----- Records supplied -----

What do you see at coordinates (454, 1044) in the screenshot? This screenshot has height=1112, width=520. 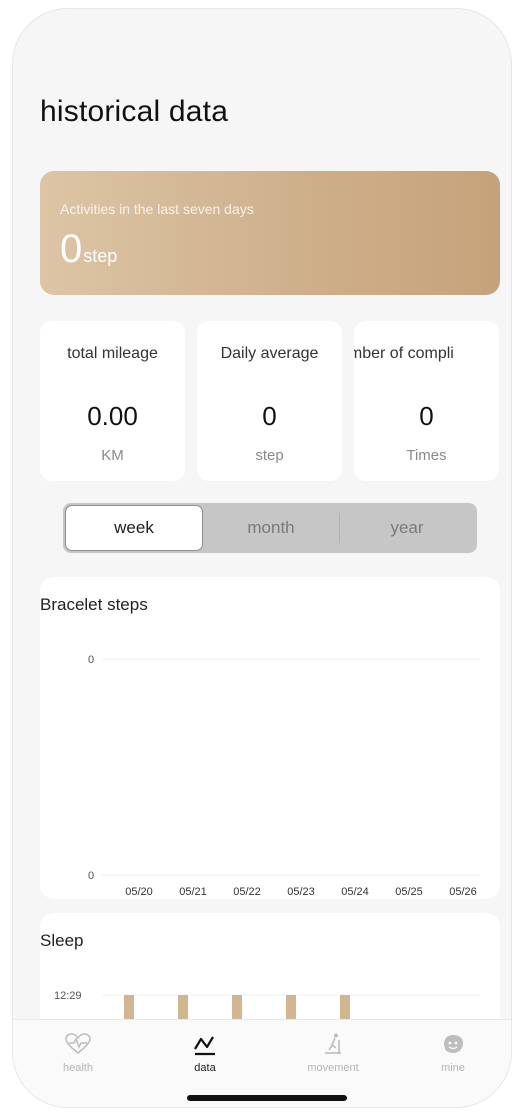 I see `face-icon` at bounding box center [454, 1044].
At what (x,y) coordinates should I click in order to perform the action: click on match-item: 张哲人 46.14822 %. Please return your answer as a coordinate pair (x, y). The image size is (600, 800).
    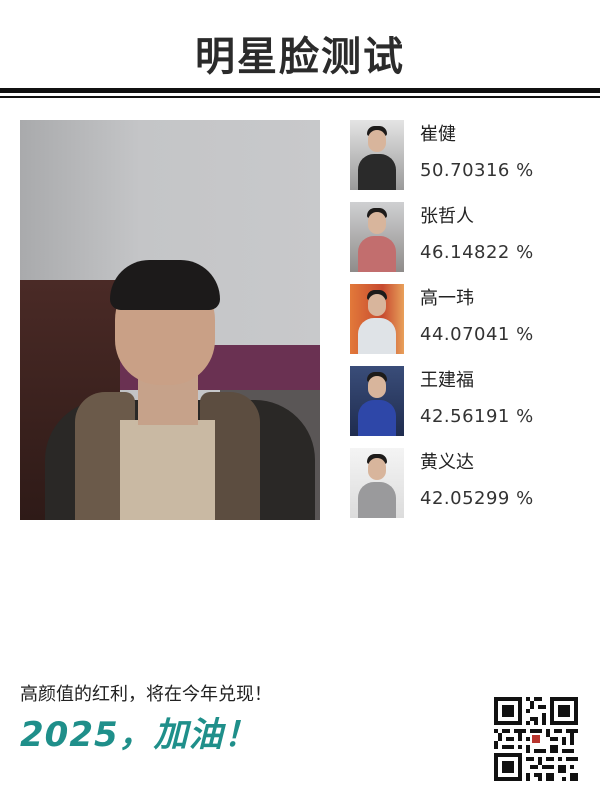
    Looking at the image, I should click on (465, 237).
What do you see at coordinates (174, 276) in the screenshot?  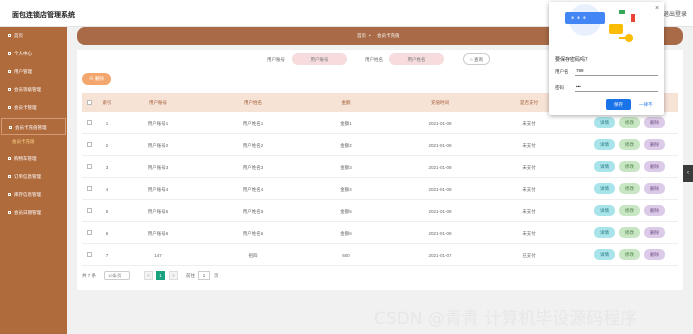 I see `next-page-button: >` at bounding box center [174, 276].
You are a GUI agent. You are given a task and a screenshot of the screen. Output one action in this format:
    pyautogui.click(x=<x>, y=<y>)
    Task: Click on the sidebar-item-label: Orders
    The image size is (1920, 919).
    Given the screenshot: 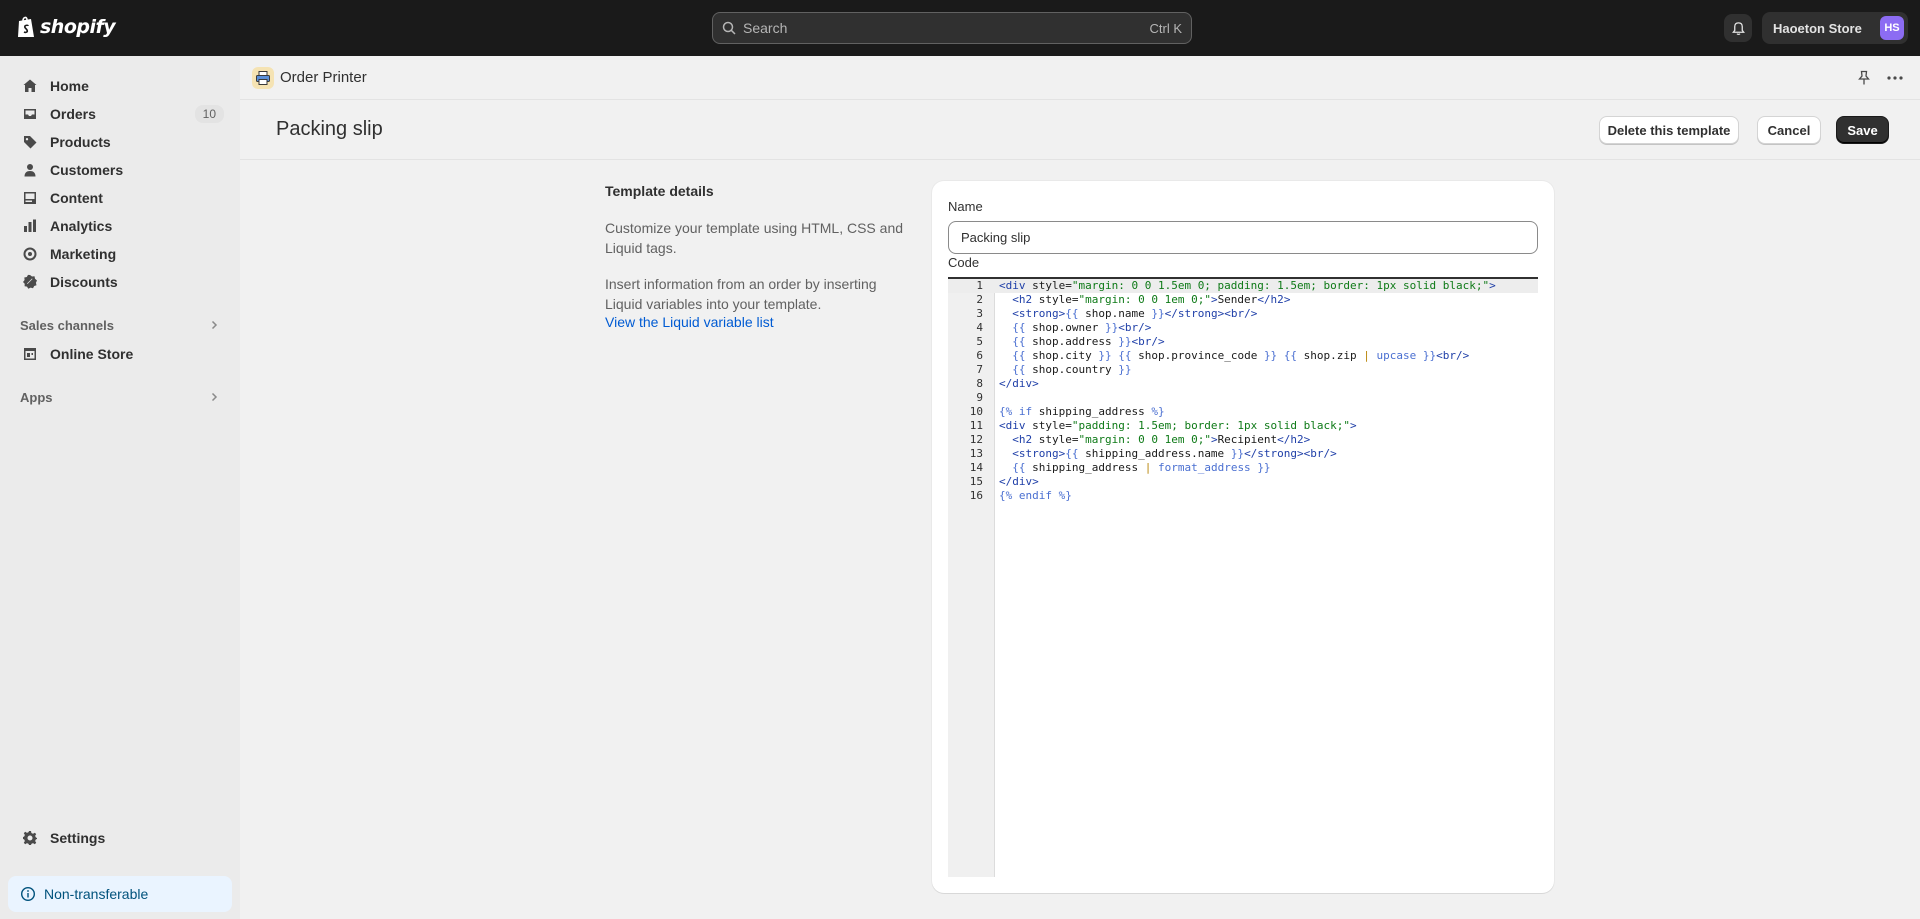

-----

**Instructions to follow**
Extract each line of the records that contains the string "should", and copy every such line in full.

**Response to the exercise**
At what (x,y) coordinates should I click in order to perform the action: click on match-item: 张哲人 46.14822 %. Please return your answer as a coordinate pair (x, y). The image size is (600, 800).
    Looking at the image, I should click on (465, 237).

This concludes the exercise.